The San Sebastián River no longer has fish. The contaminated water it receives from an old gold mine killed them all. Now that mining has once again become legal in El Salvador, the fear is that this phenomenon will be reproduced in other parts of the country. The ban on metal mining, which had been in effect since 2017, was repealed in December at the request of President Nayib Bukele.
According to the president, a study whose authorship he did not reveal assures that the country has gold deposits valued at 131 billion dollars, equivalent to “380% of GDP.” Their extraction would boost the Salvadoran economy, which has experienced slow growth since dollarization in 2001. But environmentalists doubt these figures and claim that mining will bring more harm than good. And they cite the case of the contaminated San Sebastián River.
In Santa Rosa de Lima, 172 km from the capital, wastewater flows into the river from Cerro San Sebastián, where a gold mine has been inactive since 2006 after being exploited for a century. Community leader Graciela Funes extracts a sample from the river, and in the bottle you can see the copper-colored liquid: “Here are the facts,” she says.
“It is not possible for us to allow this situation […], we are human and we all need this vital liquid [water],” said the 67-year-old woman. Environmentalist Vidalina Morales, who accompanies Funes at the river, suggests “closing ranks” against mining. In 2016, the Office for the Defense of Human Rights indicated in a report that this mine had “severely impacted the quality and availability” of water in this agricultural area of the department of La Unión.
The report, which possibly contributed to Congress outlawing mining a year later, highlighted that the population surrounding the mine “has managed to survive in this critical environment” thanks to “the purchase of water.”
Pending Debt
The San Sebastián mine was considered “the most productive in Central America” during much of the 20th century, explains biologist Cidia Cortés, author of a study on mining, in San Salvador.

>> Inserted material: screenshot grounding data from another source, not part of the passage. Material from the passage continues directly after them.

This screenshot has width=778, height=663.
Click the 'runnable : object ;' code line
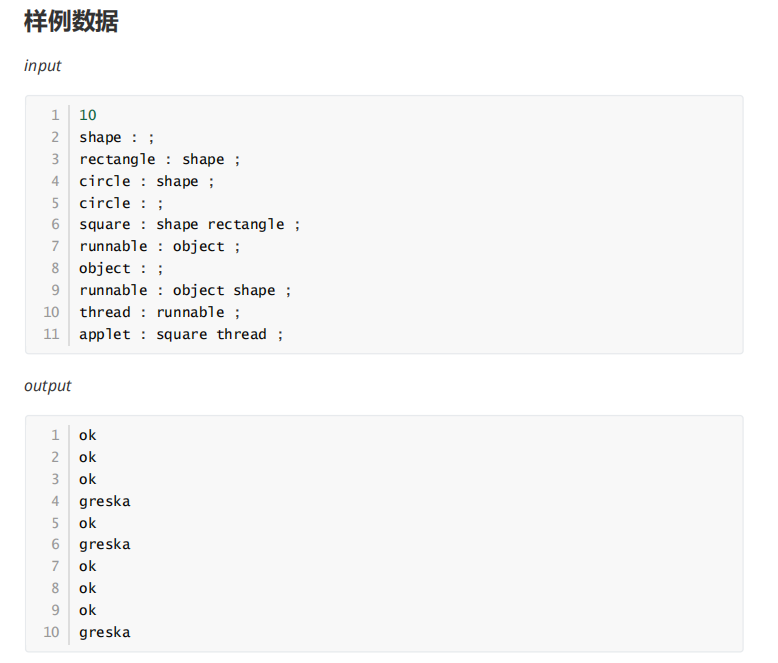click(x=160, y=246)
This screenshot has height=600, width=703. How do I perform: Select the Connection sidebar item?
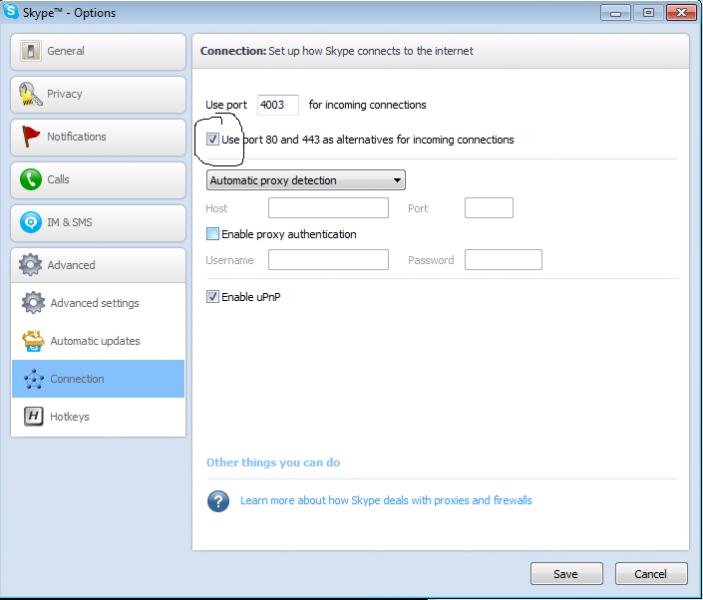pyautogui.click(x=77, y=379)
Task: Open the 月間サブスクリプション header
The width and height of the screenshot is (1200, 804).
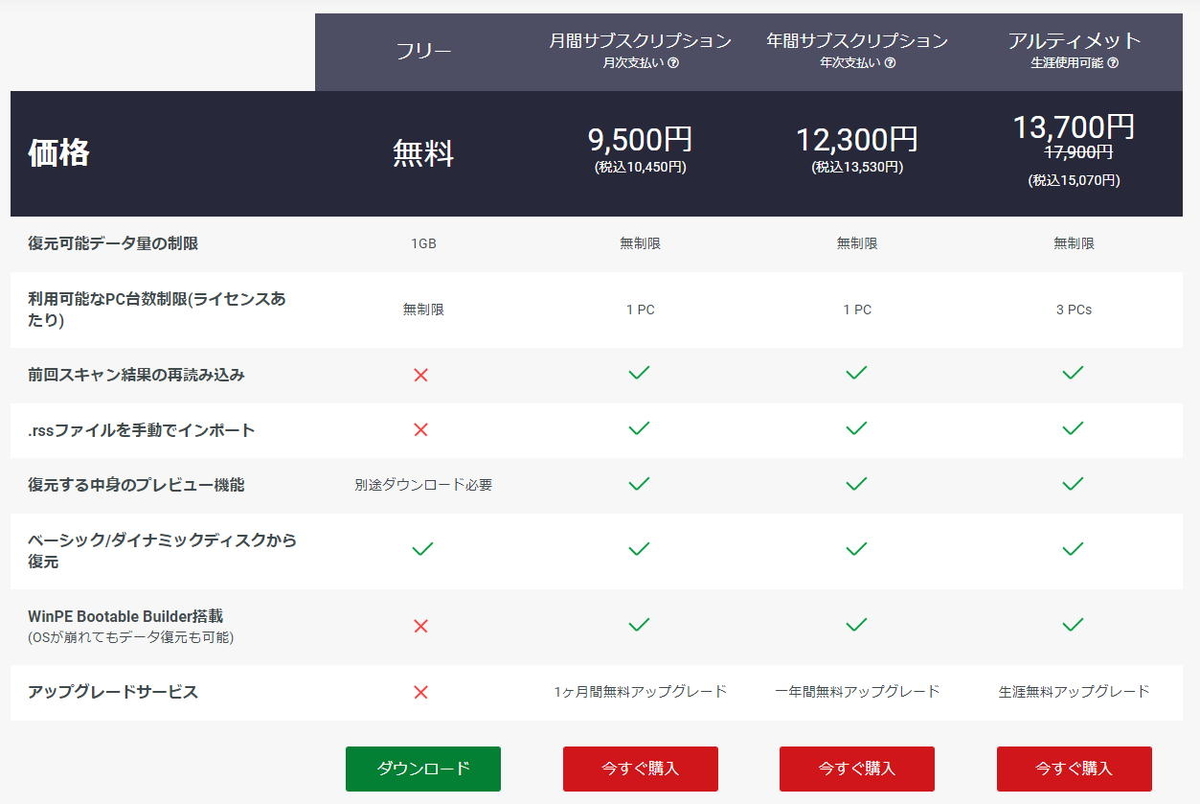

Between 1904 and 1953, foreign companies extracted at least 32 tons of gold from this mine, but its exploitation “left a legacy of misery, disease, and environmental damage,” according to the same report.
In 1987, the government granted a concession for the mine to the American company Commerce Group but revoked its license in 2006. Today, some artisanal miners still search for gold in its tunnels. “Resolving the environmental and health damage left by mining projects was a pending debt of the State,” Cortés said.
“Today that debt is still outstanding and is getting worse because there will be mining again,” adds the biologist and member of the Association of Environmental Women.
Opportunity for the Country
Environmental defenders fear that mining will contaminate, for example, the Lempa River, which flows through areas of mining potential and supplies water to 70% of the capital’s inhabitants. However, the reintroduction of mining also has supporters.
“The country is facing the opportunity to move towards economic development with mining, and there could be better living conditions for the population,” political analyst Nelson Flores said, rejecting the “apocalyptic scenario that environmentalists paint.”
“Mining has advanced, and there are more modern extraction methods that respect the environment and protect natural resources,” he points out. “It would be absurd to deny the country the possibility of advancing in its economic development,” Flores adds.
Does that Gold Exist?
The president of the NGO Salvadoran Center for Appropriate Technology, Ricardo Navarro, assures that “the amount of gold reserves in El Salvador has been exaggerated.” Moreover, “the concentration of gold in Salvadoran soil is one gram per ton of rock: little gold and much damage,” he explains.
Economist Julia Martínez says that Bukele is interested in the “money that the treasury could obtain,” but “we don’t see a study that explains if that gold actually exists.” “I think [the president] has been duped,” says Martínez, who claims that foreign companies that obtain mining concessions will try to pay “crumbs” in royalties.